YOUR INSTRUCTIONS
Transcribe exactly the line that contains "Click the yellow" and every line after it through the end of the records, with nothing else.

MATERIAL FOR THIS TASK
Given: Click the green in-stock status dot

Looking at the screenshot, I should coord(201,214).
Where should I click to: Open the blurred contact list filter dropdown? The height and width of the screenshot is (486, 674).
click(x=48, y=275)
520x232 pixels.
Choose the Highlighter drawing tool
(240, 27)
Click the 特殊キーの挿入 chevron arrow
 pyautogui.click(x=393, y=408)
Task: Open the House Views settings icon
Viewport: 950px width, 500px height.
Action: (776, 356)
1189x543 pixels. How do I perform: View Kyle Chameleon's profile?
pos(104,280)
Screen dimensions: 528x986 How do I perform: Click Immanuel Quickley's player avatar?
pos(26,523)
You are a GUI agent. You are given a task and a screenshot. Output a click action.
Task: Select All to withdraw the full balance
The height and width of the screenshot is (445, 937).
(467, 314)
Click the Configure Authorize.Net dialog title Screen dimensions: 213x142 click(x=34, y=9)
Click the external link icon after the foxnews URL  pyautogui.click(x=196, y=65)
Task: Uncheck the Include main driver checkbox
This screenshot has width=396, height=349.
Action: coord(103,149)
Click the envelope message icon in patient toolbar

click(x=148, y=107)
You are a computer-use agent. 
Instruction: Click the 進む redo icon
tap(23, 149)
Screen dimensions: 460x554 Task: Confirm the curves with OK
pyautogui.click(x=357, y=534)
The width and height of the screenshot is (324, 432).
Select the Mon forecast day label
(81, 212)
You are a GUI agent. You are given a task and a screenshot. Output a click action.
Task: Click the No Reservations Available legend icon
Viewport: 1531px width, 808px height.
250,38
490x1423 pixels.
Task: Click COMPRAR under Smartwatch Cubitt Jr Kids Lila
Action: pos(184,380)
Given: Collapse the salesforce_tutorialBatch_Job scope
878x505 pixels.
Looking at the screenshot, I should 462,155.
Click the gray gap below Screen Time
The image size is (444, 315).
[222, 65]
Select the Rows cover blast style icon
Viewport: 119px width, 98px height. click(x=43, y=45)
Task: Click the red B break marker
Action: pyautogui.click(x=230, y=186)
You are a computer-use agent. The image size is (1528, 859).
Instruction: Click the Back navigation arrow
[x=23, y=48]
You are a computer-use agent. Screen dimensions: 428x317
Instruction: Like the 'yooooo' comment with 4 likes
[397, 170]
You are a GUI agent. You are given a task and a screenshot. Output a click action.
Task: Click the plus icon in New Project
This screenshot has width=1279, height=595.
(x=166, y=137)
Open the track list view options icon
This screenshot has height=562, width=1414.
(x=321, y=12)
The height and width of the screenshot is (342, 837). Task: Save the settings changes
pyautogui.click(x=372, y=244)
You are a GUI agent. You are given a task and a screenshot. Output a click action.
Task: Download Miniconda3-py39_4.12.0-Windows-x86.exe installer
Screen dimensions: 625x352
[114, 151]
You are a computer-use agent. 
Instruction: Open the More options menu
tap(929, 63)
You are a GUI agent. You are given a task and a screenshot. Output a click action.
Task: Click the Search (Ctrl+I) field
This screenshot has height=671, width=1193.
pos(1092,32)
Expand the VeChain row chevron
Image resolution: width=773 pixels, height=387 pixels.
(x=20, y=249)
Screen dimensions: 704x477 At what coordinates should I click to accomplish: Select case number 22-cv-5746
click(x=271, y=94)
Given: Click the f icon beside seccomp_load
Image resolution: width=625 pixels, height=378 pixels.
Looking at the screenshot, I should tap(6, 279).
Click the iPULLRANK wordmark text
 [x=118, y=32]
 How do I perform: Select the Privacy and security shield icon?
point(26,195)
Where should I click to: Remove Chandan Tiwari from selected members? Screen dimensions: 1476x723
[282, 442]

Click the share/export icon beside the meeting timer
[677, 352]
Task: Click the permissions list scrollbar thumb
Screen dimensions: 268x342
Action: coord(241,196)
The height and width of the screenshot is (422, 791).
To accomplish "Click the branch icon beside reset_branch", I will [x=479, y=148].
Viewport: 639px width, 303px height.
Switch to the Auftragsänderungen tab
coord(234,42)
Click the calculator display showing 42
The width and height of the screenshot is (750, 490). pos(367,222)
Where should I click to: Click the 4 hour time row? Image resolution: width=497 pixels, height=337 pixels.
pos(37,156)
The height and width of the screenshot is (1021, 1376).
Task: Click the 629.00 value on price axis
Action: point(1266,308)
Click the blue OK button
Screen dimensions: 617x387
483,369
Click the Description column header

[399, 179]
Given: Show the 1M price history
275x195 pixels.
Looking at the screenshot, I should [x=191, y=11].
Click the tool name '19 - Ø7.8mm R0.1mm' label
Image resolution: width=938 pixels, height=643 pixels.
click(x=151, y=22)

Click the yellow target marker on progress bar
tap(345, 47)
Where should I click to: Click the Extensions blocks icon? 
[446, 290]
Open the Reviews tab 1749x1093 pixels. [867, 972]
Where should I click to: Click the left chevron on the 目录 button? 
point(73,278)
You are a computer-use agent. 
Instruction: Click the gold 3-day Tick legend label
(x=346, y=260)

EXERCISE RESPONSE
Click the yellow target marker on progress bar
tap(345, 47)
Where should I click to: Click the Extensions blocks icon? 
[446, 290]
Open the Reviews tab 1749x1093 pixels. [867, 972]
Where should I click to: Click the left chevron on the 目录 button? 
point(73,278)
You are a computer-use agent. 
Instruction: Click the gold 3-day Tick legend label
(x=346, y=260)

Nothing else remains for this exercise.